By the fall of 1993, the state of affairs was this: Robinson owned a 3.85% interest in United Artists. United Artists was a 25% participant in CCTV, which by this time had changed its name to the London South Joint Venture ("LSJV"). The majority of United Artists's stock was held by TCI, U.S. West, or companies controlled by the two (such as TCI/US West, which Robinson alleges was "the mere shell company or 'designee' of United Artists"). Robinson was a thorn in the side of TCI and U.S. West, or at least of the entities they controlled. They wanted him out and were in the process of negotiating what it would cost.

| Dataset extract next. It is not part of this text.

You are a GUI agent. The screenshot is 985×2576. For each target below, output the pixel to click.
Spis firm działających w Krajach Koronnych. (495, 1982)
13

Robinson alleges that in April 1993, he spoke on the phone with Gary Bryson, a U.S. West executive in Denver. Bryson told Robinson that U.S. West wanted to settle the English lawsuit and that, to that end, Robinson should negotiate with his subordinate, Stephen Davidson, TeleWest's new finance director. Robinson alleges that his negotiations with Davidson proceeded with the understanding that Davidson was acting on Bryson's authority. He claims, for example, that Davidson frequently indicated that he needed approval on certain matters from Denver. Robinson also claims that in September 1993, Davidson phoned him from Denver and requested that documents be faxed to him at that location.

After lengthy negotiations, Robinson and Davidson reached a settlement. According to Robinson, the agreement was that he would sell TCI/US West his United Artists shares in exchange for two payments, one to occur at the time the shares were signed over and one to occur later. The immediate payment was to give Robinson pounds sterling790,360 in cash. The second payment was to occur within thirty days of the first of three triggering events: (1) the listing of United Artists (or any direct or indirect holding company) on the International Stock Exchange in London or any other stock exchange; (2) the sale of a controlling interest in United Artists; or (3) the passage of December 31, 1999. Robinson maintains that the interest he retained in this second payment was a security within the meaning of U.S. securities laws.

If the triggering event turned out to be the first of these, a merchant bank would be required to do a valuation of the LSJV, and Robinson would be paid according to a specified formula based on the valuation. Robinson alleges that his primary concern during the negotiations was that he be paid the full value of his interest. To that end, he says, he liked this scheme, because Davidson told him the valuation used for computing his payment would be the same one used in preparation for the stock offering. Thus, because it would be in TCI/US West's (and, therefore, in TCI and U.S. West's) interest to get a high valuation, he would be protected from an artificially low estimate.

Robinson got his pounds sterling790,360 as promised. In November 1994, TeleWest purchased the assets of TCI/US West, including United Artists and the LSJV. The next day, TeleWest stock was offered for sale on both the London Stock Exchange and the NASDAQ.